Kuschel and Harding[38] conducted a systematic review of 13 RCTs that evaluated human milk fortification versus no fortification. The meta-analysis of the data showed human milk fortification with a multi-component fortifier improves linear and head growth along with short-term weight gain. The use of a fortifier was also found to have no adverse effects and may possibly improve bone formation in premature infants.

Recent findings regarding the use of early amino acids, discussed earlier in this article, lead researchers to explore the addition of protein to enteral feedings as a means to improve growth in small premature infants. In a 2010 systematic review, Premji et al.[39] reviewed five RCTs that examined lower enteral protein intake (< 3 g kg−1 day−1) versus higher protein intake (> 3 g kg−1 day−1). Higher enteral protein intake at 3–4 g kg−1 day−1 resulted in improved weight gain and an increase in nitrogen accretion. Evidence presented in these systematic reviews support human milk fortification with added protein, fat, and mineral intake in order to meet the unique nutritional needs of the premature infant and to promote adequate growth in smaller premature infants.

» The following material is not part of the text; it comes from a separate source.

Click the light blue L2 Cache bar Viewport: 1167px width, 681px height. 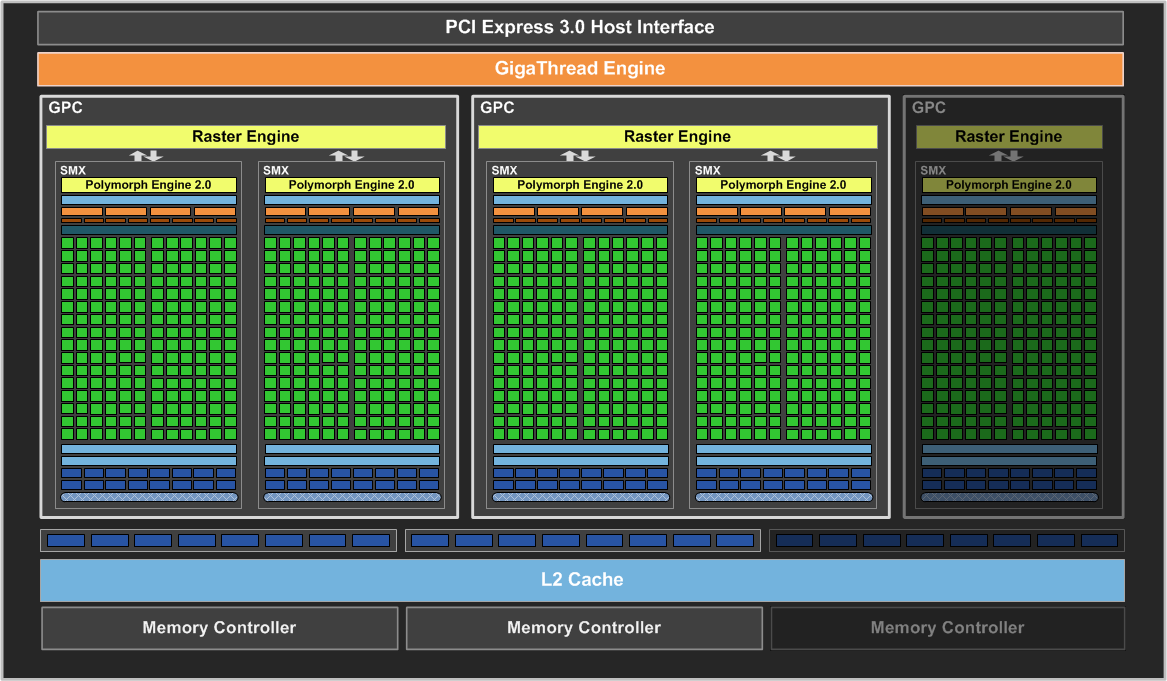(582, 580)
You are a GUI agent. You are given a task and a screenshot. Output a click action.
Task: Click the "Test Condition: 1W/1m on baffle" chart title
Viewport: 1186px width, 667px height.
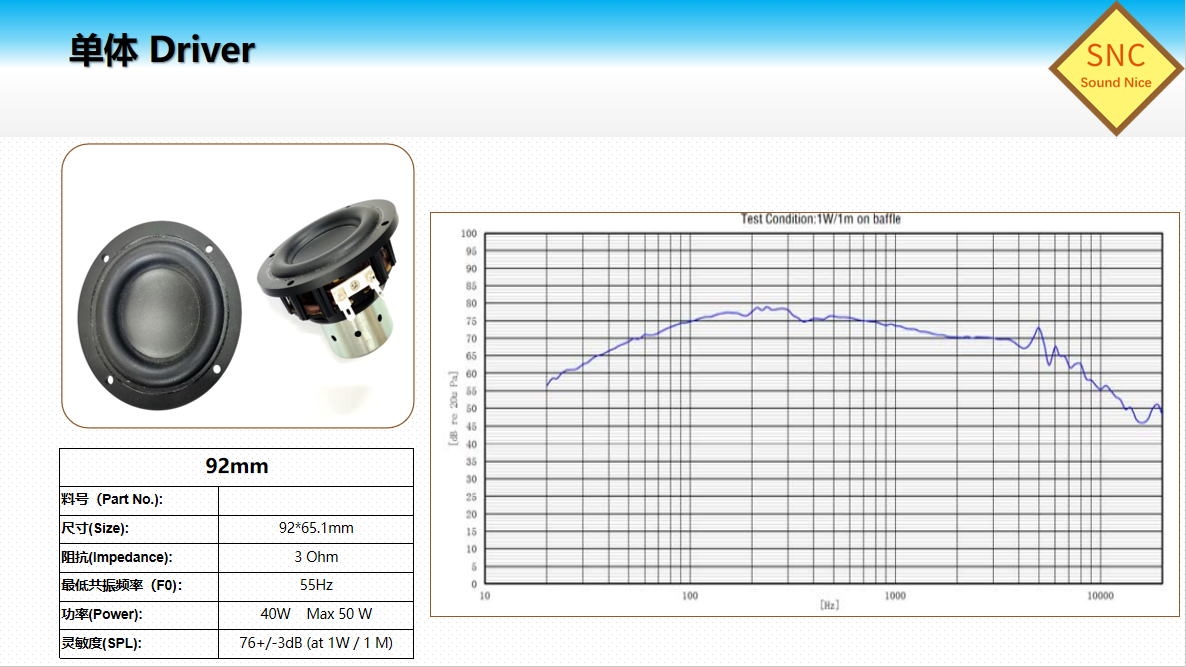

Miller et al.[40] confirms the systematic review findings in a more recent RCT of 92 preterm infants who either received human milk fortified with 1.4 g of protein/100 ml or the standard human milk fortifier with 1 g of protein/100 ml. The infants who received the human milk fortifier with added protein had significantly better weight gain at the end of the study. In a secondary analysis, the infants who received the higher protein human milk fortifier were less likely to be at the 10th percentile for length. The authors of the study concluded that a human milk fortifier with added protein is needed to promote adequate growth in premature infants.

Human milk fortification traditionally has been accomplished through the use of bovine-based powdered human milk fortifiers. Bovine-based powdered human milk fortifiers have been predominantly manufactured by two different infant nutrition companies, Abbott Nutrition® and Mead Johnson Nutrition®. The nutritional composition of both products is similar but some distinct differences do exist (Table 2). Similac® human milk fortifier[41] has more carbohydrate but less fat content and higher levels of calcium and phosphorus. Enfamil® human milk fortifier[42] has slightly more protein, more fat content with less carbohydrate and significantly more iron. No RCTs have been conducted to determine which bovine-based powdered human milk fortifier provides a better nutrient content for premature infants. However, it has been reported that the iron content of Enfamil® human milk fortifier decreases the bacteriostatic properties of human milk.[43]